Introduction: Christmas Studies, American Studies, Area Studies

How American is Christmas? That might seem a strange question given that each year from approximately the Autumn Equinox, and certainly from 1 November, Christmas occupies large swathes of the popular imagination in the US – in ways that also have significant cultural implications for much of the rest of the world. The second that spooky season is over, and frequently before that, Christmas music, movies and television specials dominate the airwaves. The steady, upward march of Hallmark’s Christmas productions − 42 original offerings in 2023 alone – and their emulation by other companies like Netflix and Great American Family would suggest that, if anything, the Christmasification of popular culture during the winter months remains a growing trend. One survey in 2018 discovered that around 60% of American households engage in the tradition of watching at least one Christmas movie between Halloween and the New Year, a remarkable unifier (Robinson et al.
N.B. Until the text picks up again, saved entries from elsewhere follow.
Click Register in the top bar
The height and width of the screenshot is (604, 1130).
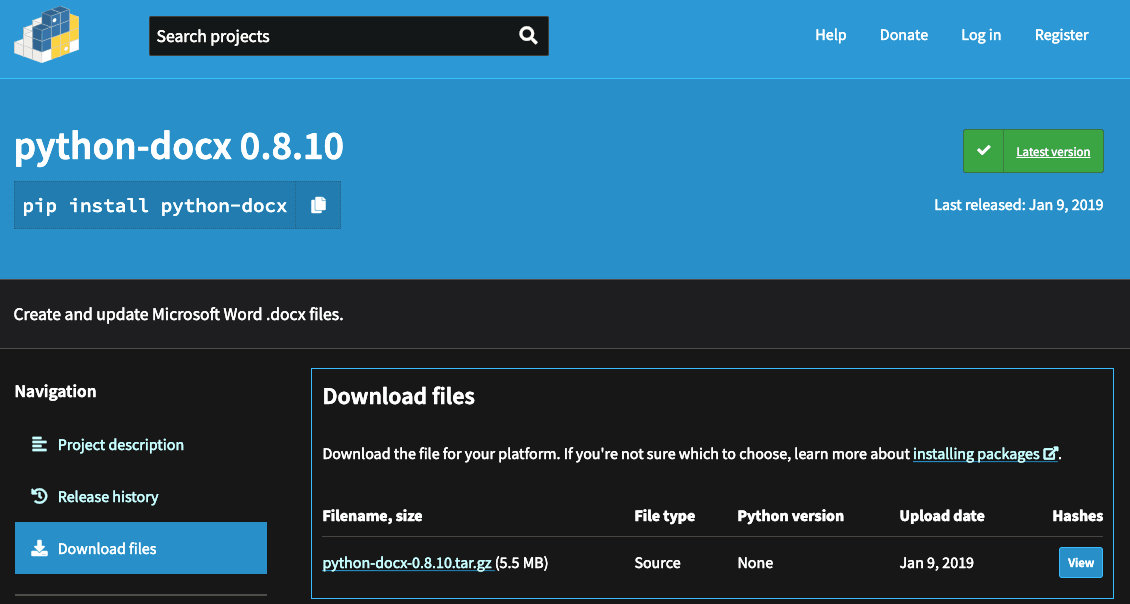[1061, 35]
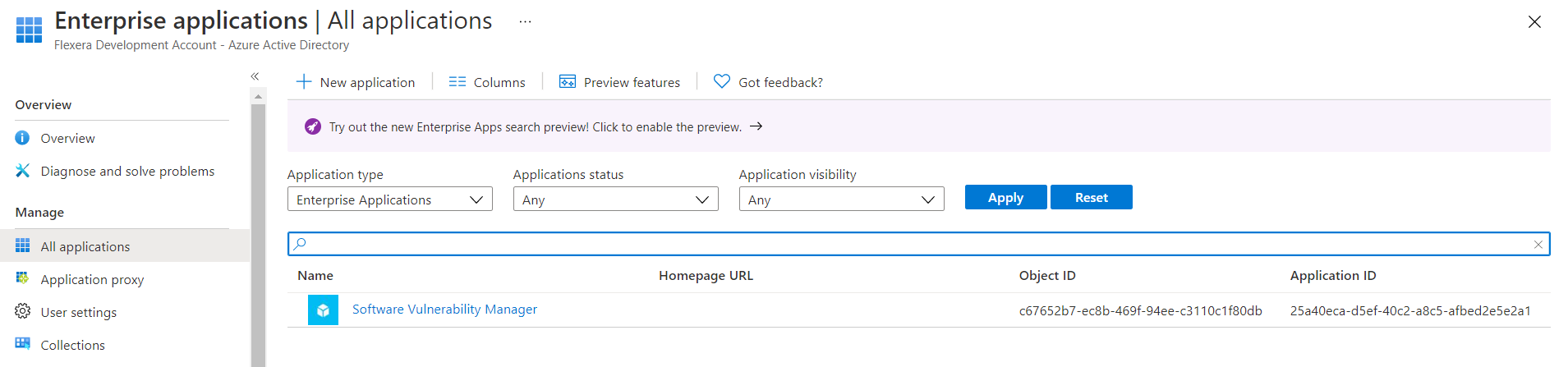Screen dimensions: 1568x367
Task: Collapse the sidebar with double chevron
Action: tap(255, 76)
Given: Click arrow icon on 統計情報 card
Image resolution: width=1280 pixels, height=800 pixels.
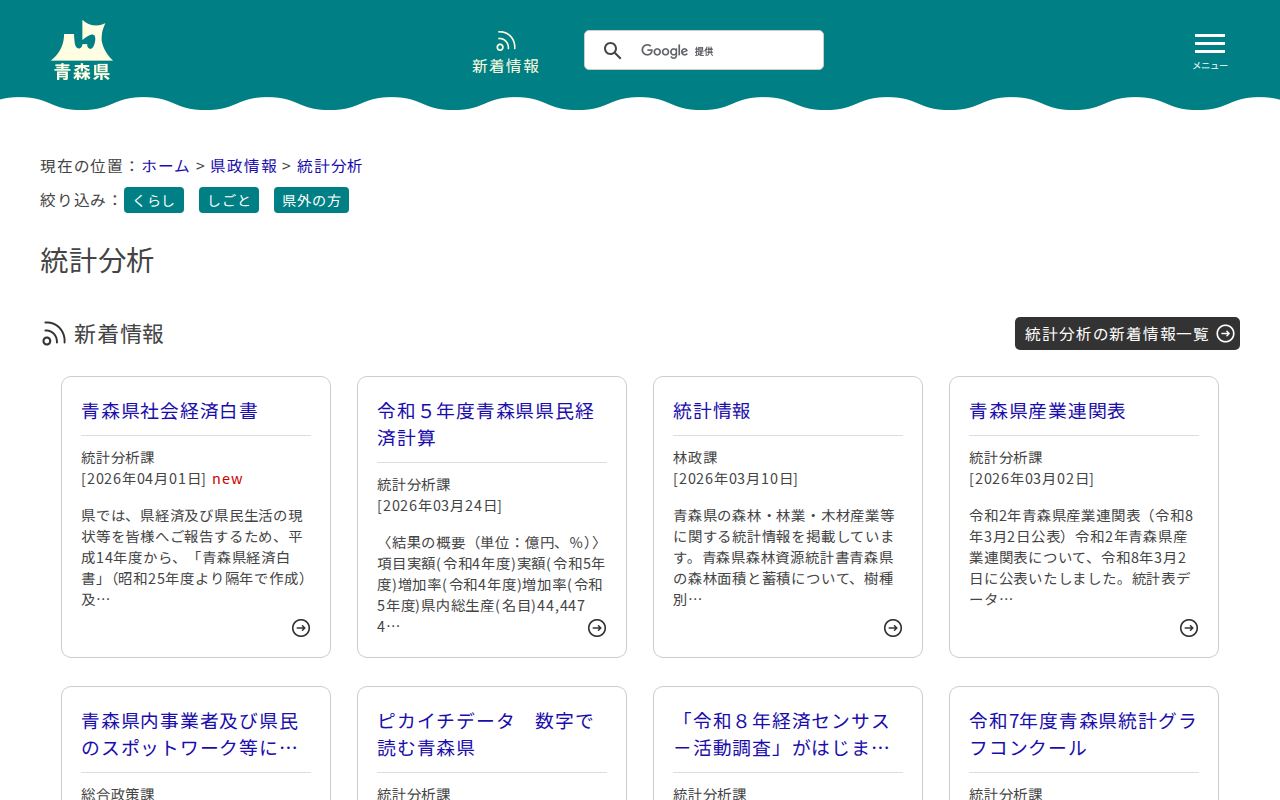Looking at the screenshot, I should 893,628.
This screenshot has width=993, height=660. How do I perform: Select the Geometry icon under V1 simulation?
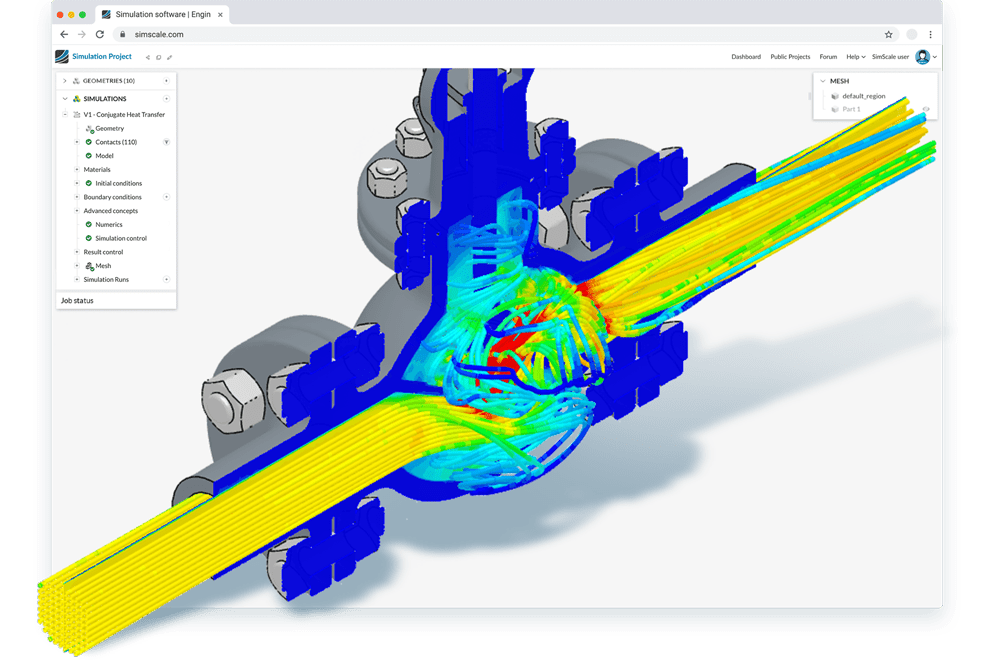click(90, 128)
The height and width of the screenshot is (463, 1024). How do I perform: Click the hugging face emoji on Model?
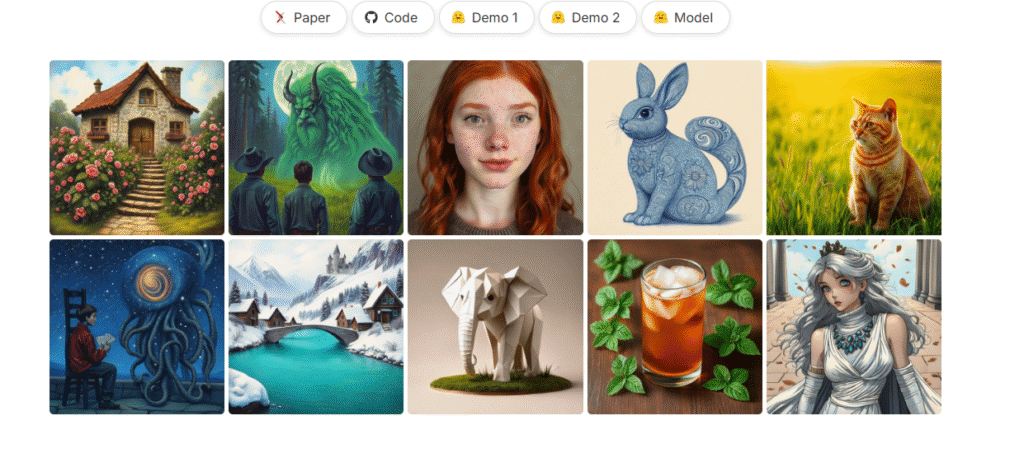click(661, 18)
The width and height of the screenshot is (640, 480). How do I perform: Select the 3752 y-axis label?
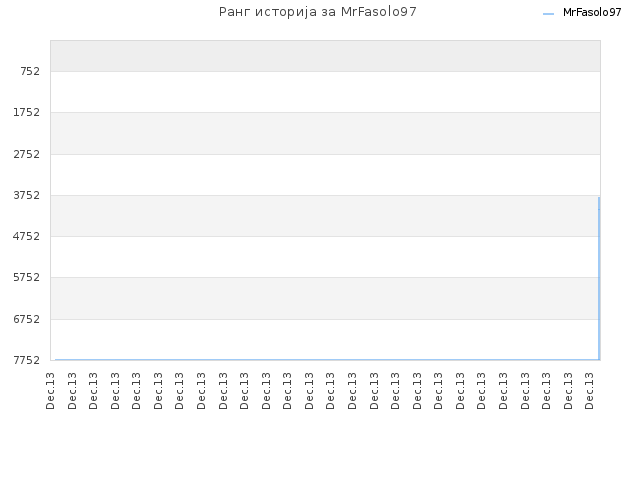pyautogui.click(x=27, y=195)
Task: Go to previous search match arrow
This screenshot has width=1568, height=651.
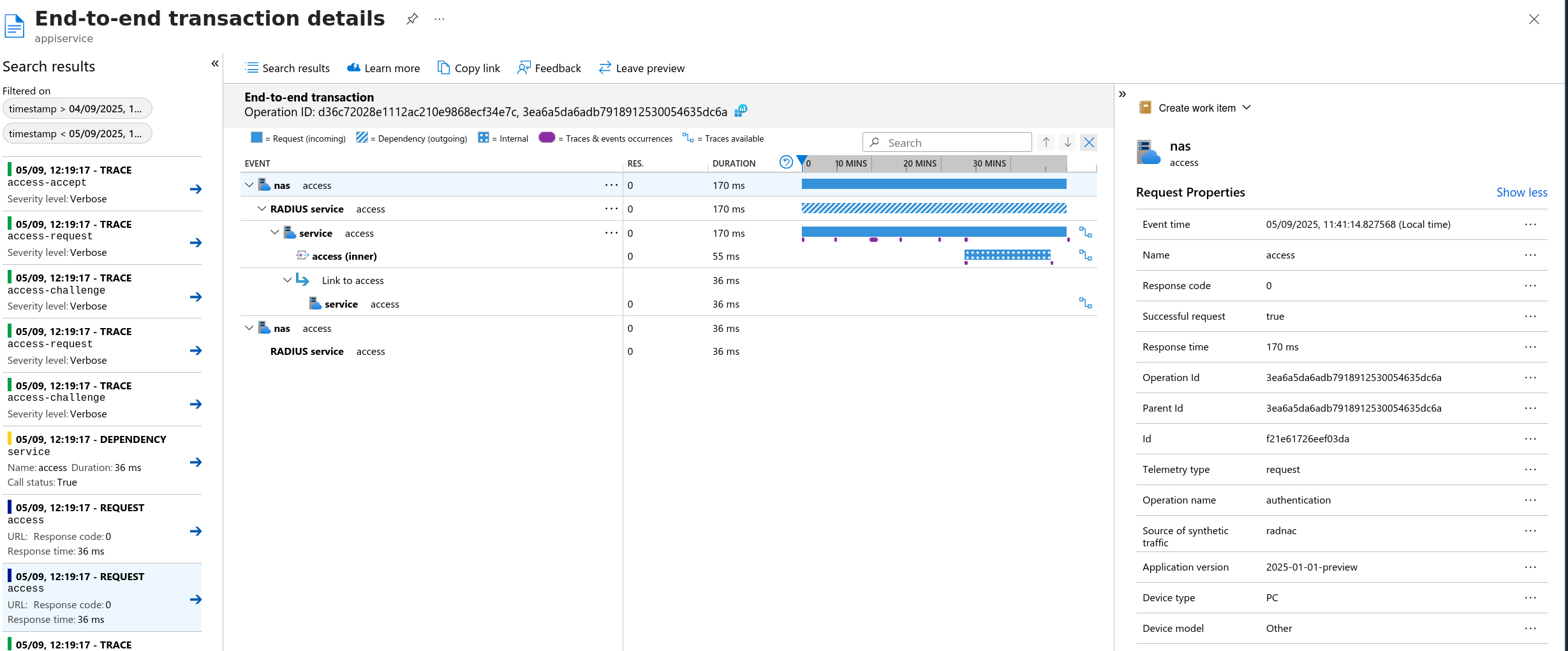Action: coord(1046,142)
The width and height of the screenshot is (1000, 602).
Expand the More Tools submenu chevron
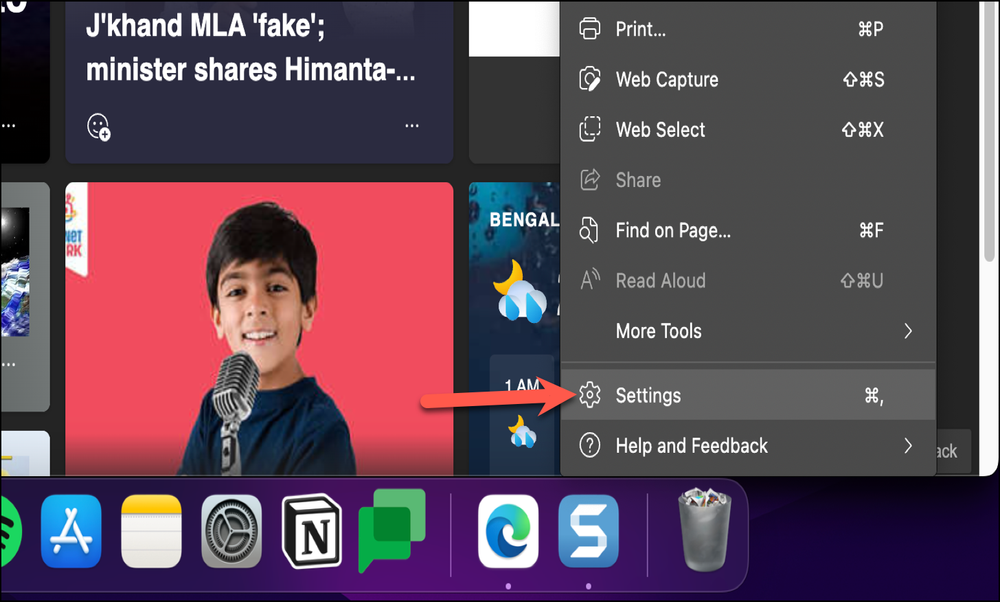point(908,330)
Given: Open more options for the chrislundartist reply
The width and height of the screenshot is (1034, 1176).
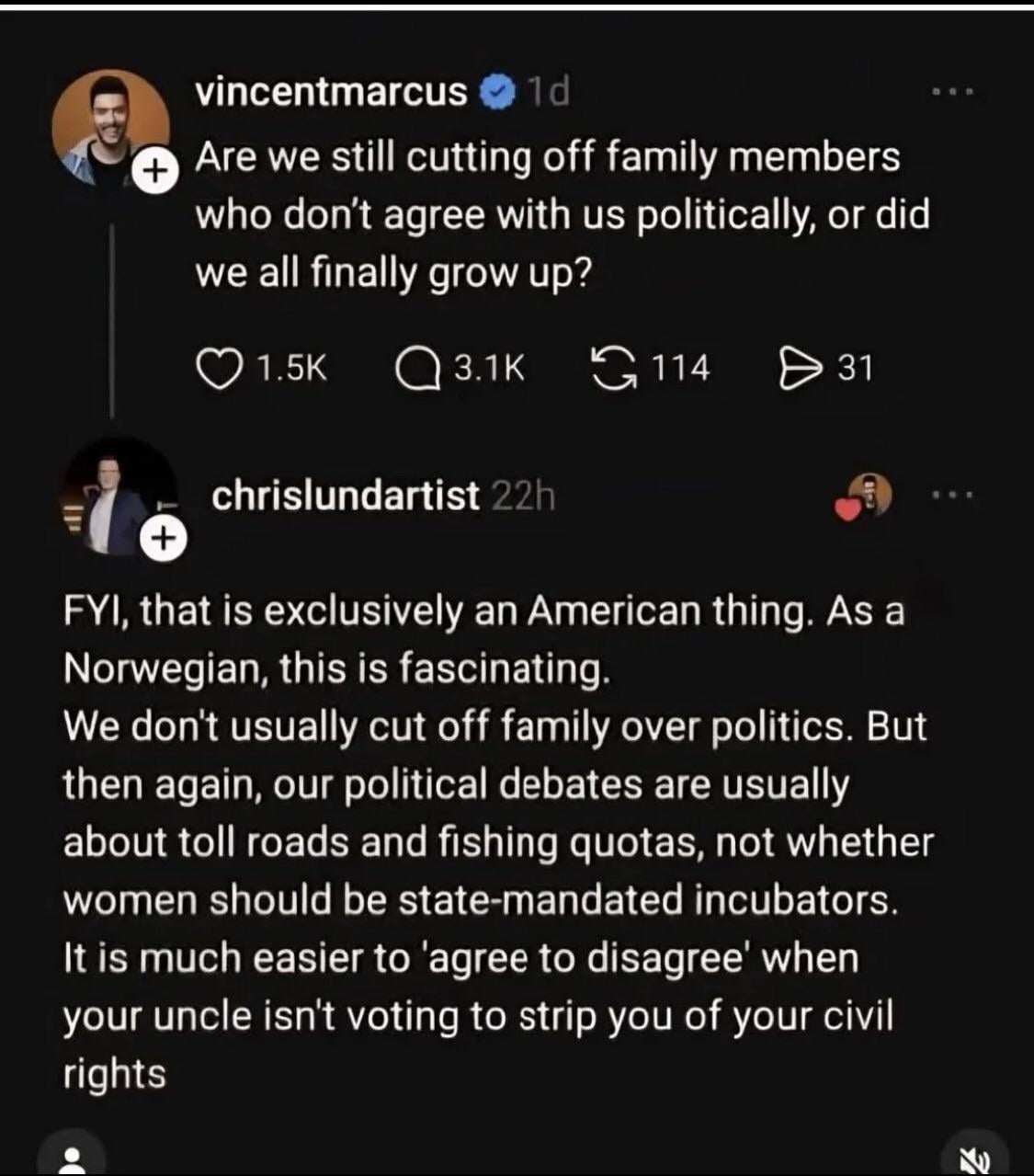Looking at the screenshot, I should tap(951, 497).
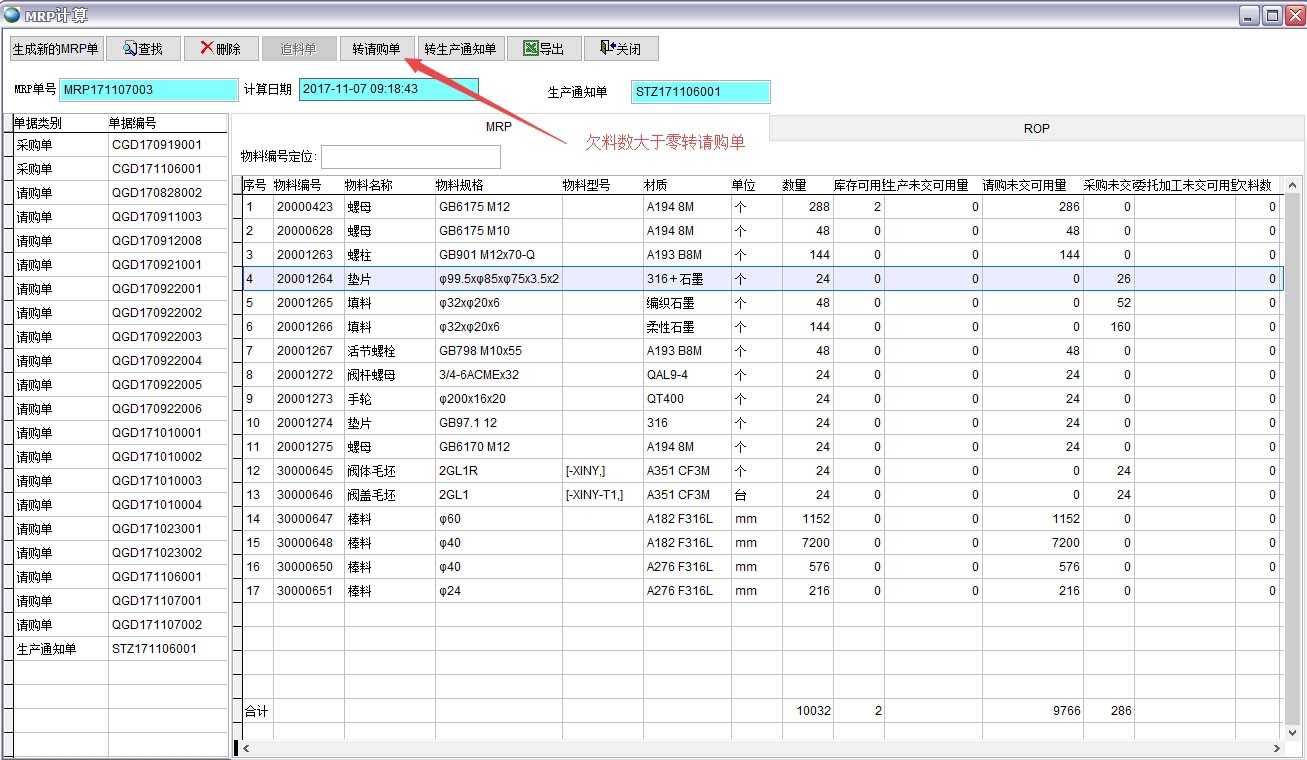Screen dimensions: 1307x760
Task: Select the 生产通知单 STZ171106001 list row
Action: 120,649
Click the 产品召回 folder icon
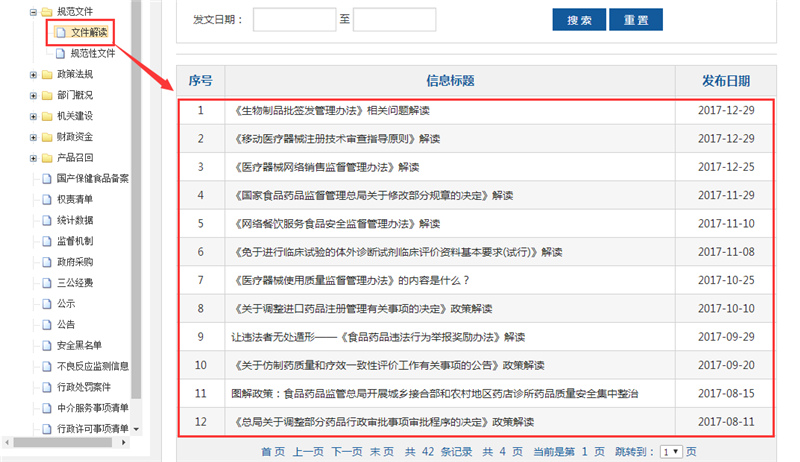The width and height of the screenshot is (800, 462). click(47, 158)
Citation2022). Christmas commercialisation also shows no signs of slowing down. In the face of a cost-of-living crisis, rising inflation and high interest rates, Americans set new spending records in the winter of 2022: holiday retail sales reached $936 billion and will soon top a trillion dollars annually. At the same time, there are also signs that the meaning of Christmas in American life continues to shift. A 2021 survey found that four in ten Americans believed that there was a War on Christmas underway in American culture – a paranoid sense of an attempt to remove Christ from the festive season that, in its current iteration, dates back to the early twenty-first century and was merrily stoked during the Trump years (Robertson Citation2021). At least according to some sources, the religious sense of the holiday has shifted: between 1995 and 2019, the number of Americans who celebrate Christmas dropped from 96% to 93%, a small but potentially significant downturn. David A. Graham has gone as far as to argue in The Atlantic in December 2022, ‘Christmas is becoming less of a religious holiday for millions of people. If a war on Christmas exists, it’s gaining ground in a long battle of attrition’ (Graham Citation2002).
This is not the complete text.